Your task → Using the data that follows, return exactly the lines from the one that contains "The height and width of the screenshot is (887, 1244)." through the one that contains "The image size is (1456, 819).", ends included.

Saved data entries

########################################

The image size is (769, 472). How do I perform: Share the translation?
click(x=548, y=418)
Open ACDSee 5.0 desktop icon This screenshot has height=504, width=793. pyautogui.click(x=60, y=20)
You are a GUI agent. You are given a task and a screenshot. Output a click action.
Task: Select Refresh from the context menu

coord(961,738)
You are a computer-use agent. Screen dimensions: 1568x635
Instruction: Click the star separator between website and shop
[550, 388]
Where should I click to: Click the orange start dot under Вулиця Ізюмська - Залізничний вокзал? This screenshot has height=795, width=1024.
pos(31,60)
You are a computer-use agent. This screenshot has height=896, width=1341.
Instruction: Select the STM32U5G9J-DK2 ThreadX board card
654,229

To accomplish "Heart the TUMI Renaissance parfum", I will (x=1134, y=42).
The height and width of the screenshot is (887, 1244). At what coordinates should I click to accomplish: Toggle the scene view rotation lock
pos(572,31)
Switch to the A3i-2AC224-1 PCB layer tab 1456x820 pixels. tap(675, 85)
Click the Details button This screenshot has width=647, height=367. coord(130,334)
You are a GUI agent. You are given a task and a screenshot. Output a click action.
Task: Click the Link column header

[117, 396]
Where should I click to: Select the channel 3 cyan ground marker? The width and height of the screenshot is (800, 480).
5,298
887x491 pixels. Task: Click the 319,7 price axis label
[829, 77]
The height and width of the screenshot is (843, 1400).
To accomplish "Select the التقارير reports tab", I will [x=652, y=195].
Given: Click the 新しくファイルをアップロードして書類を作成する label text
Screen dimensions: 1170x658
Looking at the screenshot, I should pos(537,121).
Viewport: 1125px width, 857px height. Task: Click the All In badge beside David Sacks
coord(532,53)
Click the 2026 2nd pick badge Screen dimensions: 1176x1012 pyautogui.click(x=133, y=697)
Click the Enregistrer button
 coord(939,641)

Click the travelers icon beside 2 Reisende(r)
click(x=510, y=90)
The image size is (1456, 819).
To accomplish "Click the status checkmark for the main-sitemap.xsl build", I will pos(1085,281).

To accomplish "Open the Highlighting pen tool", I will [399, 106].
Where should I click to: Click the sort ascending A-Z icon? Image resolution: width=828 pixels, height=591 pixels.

########################################

Written response →
The height and width of the screenshot is (887, 1244). At what coordinates should I click to accomplish: Toggle the scene view rotation lock
pos(572,31)
Switch to the A3i-2AC224-1 PCB layer tab 1456x820 pixels. tap(675, 85)
Click the Details button This screenshot has width=647, height=367. coord(130,334)
You are a GUI agent. You are given a task and a screenshot. Output a click action.
Task: Click the Link column header

[117, 396]
Where should I click to: Select the channel 3 cyan ground marker? The width and height of the screenshot is (800, 480).
5,298
887x491 pixels. Task: Click the 319,7 price axis label
[829, 77]
The height and width of the screenshot is (843, 1400).
To accomplish "Select the التقارير reports tab", I will [x=652, y=195].
Given: Click the 新しくファイルをアップロードして書類を作成する label text
Screen dimensions: 1170x658
Looking at the screenshot, I should pos(537,121).
Viewport: 1125px width, 857px height. Task: Click the All In badge beside David Sacks
coord(532,53)
Click the 2026 2nd pick badge Screen dimensions: 1176x1012 pyautogui.click(x=133, y=697)
Click the Enregistrer button
 coord(939,641)

Click the travelers icon beside 2 Reisende(r)
click(x=510, y=90)
The image size is (1456, 819).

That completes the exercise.